** Opening RECORDS TO USE block **
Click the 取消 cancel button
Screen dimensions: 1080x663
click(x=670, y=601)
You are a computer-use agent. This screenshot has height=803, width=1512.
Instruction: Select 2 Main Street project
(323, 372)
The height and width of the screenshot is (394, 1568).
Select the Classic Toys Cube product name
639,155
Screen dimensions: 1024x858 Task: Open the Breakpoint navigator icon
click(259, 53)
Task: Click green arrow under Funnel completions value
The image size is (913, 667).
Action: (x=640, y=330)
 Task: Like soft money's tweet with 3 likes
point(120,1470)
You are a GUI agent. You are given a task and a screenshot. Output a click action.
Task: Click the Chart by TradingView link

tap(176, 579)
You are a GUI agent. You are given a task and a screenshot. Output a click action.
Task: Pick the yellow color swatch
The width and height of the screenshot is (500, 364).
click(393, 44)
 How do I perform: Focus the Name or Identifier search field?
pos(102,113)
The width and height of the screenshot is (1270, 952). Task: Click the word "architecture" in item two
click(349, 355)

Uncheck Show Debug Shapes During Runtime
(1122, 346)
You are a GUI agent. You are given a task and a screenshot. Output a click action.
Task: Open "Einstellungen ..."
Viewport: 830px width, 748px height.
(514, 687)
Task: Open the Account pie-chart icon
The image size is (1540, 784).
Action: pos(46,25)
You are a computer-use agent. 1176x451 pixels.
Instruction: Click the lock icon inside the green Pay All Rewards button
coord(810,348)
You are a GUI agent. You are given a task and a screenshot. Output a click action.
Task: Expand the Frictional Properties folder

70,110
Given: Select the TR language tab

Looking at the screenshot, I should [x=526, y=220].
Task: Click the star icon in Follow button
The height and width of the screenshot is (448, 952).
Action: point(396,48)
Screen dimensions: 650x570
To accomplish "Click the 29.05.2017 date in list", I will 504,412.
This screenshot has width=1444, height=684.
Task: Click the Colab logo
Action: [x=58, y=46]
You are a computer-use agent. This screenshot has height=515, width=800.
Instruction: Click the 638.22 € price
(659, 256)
** Closing RECORDS TO USE block **
Copy out exactly the lines that run from the one holding "Task: Click the star icon in Follow button" through the end of the data above.

YOUR RESPONSE >>
Task: Click the star icon in Follow button
The height and width of the screenshot is (448, 952).
Action: point(396,48)
Screen dimensions: 650x570
To accomplish "Click the 29.05.2017 date in list", I will 504,412.
This screenshot has width=1444, height=684.
Task: Click the Colab logo
Action: [x=58, y=46]
You are a computer-use agent. This screenshot has height=515, width=800.
Instruction: Click the 638.22 € price
(659, 256)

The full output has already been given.